/---

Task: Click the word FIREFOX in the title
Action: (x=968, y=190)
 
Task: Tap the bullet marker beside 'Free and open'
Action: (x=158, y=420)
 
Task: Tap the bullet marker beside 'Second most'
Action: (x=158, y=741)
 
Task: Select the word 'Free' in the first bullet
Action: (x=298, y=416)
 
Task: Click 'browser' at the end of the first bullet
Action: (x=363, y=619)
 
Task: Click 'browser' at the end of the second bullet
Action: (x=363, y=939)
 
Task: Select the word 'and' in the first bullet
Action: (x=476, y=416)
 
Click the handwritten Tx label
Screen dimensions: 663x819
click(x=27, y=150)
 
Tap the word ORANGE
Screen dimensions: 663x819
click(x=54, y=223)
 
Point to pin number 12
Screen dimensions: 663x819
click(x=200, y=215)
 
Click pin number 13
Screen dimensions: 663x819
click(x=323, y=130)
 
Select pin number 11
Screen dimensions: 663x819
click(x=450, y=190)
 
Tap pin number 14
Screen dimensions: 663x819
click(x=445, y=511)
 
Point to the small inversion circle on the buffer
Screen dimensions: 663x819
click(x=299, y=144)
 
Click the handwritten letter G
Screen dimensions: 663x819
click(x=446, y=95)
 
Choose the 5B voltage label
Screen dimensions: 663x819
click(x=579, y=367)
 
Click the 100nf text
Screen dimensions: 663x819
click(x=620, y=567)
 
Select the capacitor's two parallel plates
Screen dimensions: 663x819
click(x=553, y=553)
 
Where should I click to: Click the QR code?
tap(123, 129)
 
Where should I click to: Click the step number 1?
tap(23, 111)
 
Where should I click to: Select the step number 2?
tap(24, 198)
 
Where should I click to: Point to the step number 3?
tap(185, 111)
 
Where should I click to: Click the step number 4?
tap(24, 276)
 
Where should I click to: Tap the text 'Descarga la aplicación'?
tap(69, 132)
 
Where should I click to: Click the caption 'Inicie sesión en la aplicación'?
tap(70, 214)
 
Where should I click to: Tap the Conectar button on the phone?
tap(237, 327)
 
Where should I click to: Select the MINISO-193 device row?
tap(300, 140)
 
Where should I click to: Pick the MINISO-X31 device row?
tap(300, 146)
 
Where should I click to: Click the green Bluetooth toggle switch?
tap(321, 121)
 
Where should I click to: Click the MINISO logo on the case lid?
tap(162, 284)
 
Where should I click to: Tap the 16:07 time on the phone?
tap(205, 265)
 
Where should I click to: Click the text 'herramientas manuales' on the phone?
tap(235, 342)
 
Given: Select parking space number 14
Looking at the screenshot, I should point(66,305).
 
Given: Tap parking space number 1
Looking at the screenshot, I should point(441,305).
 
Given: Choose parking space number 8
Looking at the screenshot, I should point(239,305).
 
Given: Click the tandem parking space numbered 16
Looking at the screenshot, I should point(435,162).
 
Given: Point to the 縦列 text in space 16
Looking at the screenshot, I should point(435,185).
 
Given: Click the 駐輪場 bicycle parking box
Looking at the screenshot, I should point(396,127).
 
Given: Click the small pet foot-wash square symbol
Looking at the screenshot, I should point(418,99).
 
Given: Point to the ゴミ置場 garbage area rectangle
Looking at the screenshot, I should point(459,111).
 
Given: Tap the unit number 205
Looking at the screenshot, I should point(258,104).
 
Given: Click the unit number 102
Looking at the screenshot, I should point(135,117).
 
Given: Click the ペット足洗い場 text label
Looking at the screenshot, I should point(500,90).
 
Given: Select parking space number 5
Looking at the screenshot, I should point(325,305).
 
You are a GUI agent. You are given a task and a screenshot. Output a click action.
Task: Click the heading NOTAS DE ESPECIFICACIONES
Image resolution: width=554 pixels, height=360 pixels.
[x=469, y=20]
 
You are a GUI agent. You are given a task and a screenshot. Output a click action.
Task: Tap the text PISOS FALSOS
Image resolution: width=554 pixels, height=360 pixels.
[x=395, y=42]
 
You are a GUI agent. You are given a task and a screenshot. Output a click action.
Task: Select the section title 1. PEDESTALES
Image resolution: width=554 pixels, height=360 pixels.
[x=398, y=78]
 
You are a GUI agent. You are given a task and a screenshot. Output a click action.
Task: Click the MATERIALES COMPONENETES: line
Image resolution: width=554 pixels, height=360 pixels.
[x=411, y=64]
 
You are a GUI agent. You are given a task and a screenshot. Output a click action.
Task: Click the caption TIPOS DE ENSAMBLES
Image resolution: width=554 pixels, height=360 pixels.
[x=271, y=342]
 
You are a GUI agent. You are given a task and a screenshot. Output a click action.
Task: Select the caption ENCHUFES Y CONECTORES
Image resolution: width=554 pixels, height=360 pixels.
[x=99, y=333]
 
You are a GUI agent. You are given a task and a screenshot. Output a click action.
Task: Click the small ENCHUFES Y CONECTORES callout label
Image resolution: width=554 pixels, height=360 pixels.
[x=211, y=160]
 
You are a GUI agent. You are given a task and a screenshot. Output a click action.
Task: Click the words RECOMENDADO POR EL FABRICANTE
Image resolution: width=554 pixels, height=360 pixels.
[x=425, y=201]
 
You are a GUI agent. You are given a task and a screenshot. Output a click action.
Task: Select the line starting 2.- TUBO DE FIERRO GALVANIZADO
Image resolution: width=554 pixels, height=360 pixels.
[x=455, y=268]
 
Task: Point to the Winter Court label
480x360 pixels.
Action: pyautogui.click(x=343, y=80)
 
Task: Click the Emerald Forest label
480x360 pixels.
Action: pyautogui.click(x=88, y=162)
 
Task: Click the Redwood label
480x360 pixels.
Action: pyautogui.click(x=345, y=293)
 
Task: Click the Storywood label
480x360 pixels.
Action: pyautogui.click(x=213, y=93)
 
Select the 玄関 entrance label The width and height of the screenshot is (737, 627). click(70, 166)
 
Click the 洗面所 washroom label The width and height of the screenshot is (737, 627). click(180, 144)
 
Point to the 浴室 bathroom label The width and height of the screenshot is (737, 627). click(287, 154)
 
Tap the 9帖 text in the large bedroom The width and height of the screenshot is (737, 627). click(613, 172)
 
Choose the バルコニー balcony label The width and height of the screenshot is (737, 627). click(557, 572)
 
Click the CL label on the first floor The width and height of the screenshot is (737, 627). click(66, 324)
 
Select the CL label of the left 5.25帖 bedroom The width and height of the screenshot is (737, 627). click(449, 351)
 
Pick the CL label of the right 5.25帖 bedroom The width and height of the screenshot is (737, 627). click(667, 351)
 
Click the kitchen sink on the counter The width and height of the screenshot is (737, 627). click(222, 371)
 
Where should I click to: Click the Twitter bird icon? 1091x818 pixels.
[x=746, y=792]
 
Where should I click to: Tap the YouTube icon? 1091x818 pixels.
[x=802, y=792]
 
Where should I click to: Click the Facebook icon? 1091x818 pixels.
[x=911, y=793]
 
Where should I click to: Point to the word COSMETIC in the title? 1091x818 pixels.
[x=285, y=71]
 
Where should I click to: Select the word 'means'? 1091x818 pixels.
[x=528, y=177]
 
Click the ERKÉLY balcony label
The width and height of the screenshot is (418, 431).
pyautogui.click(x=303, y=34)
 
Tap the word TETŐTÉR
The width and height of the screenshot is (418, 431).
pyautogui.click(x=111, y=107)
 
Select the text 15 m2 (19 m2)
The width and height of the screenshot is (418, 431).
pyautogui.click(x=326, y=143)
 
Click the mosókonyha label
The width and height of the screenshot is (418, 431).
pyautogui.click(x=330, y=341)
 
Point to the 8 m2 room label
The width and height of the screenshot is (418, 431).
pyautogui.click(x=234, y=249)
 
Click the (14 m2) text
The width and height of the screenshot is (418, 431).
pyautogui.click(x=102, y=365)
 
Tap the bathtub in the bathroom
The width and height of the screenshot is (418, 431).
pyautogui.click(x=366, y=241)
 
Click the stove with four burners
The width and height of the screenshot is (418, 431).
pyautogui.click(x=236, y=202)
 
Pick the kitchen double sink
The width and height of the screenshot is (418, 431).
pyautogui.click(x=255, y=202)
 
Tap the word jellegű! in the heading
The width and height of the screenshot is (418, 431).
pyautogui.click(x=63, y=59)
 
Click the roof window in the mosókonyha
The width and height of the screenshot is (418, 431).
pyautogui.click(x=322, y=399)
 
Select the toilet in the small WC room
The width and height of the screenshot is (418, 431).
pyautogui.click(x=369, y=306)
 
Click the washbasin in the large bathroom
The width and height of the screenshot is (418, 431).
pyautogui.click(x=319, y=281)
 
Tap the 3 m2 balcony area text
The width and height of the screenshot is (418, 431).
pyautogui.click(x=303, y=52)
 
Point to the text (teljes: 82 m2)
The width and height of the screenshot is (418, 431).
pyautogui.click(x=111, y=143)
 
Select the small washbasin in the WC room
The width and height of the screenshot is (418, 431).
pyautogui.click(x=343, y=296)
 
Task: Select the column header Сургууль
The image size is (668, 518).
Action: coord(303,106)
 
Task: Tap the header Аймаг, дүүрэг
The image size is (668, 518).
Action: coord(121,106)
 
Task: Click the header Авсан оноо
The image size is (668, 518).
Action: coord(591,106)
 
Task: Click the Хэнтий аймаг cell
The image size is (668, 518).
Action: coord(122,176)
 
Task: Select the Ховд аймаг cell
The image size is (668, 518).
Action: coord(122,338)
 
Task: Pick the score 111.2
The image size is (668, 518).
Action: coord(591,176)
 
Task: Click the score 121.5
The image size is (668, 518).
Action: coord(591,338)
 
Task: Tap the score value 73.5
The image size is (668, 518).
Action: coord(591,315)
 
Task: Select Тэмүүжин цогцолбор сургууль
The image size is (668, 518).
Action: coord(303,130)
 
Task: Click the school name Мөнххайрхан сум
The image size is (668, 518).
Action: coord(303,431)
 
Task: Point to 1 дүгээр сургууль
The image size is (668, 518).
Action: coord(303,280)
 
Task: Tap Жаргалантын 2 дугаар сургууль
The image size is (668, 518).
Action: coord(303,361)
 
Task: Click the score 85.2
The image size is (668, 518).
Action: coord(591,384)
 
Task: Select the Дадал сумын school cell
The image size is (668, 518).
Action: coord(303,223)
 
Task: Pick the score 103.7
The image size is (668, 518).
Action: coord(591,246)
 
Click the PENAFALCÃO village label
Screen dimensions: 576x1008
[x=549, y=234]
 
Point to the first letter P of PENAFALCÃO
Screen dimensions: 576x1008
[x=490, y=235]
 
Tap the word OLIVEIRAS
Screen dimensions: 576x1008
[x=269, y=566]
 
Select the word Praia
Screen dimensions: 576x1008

\---

Copy out the listing above between the line holding "Click the (14 m2) text" and the line holding "pyautogui.click(x=303, y=52)", inclusive, keeping every line identical.

Click the (14 m2) text
The width and height of the screenshot is (418, 431).
pyautogui.click(x=102, y=365)
 
Tap the bathtub in the bathroom
The width and height of the screenshot is (418, 431).
pyautogui.click(x=366, y=241)
 
Click the stove with four burners
The width and height of the screenshot is (418, 431).
pyautogui.click(x=236, y=202)
 
Pick the kitchen double sink
The width and height of the screenshot is (418, 431).
pyautogui.click(x=255, y=202)
 
Tap the word jellegű! in the heading
The width and height of the screenshot is (418, 431).
pyautogui.click(x=63, y=59)
 
Click the roof window in the mosókonyha
The width and height of the screenshot is (418, 431).
pyautogui.click(x=322, y=399)
 
Select the toilet in the small WC room
The width and height of the screenshot is (418, 431).
pyautogui.click(x=369, y=306)
 
Click the washbasin in the large bathroom
The width and height of the screenshot is (418, 431).
pyautogui.click(x=319, y=281)
 
Tap the 3 m2 balcony area text
The width and height of the screenshot is (418, 431).
pyautogui.click(x=303, y=52)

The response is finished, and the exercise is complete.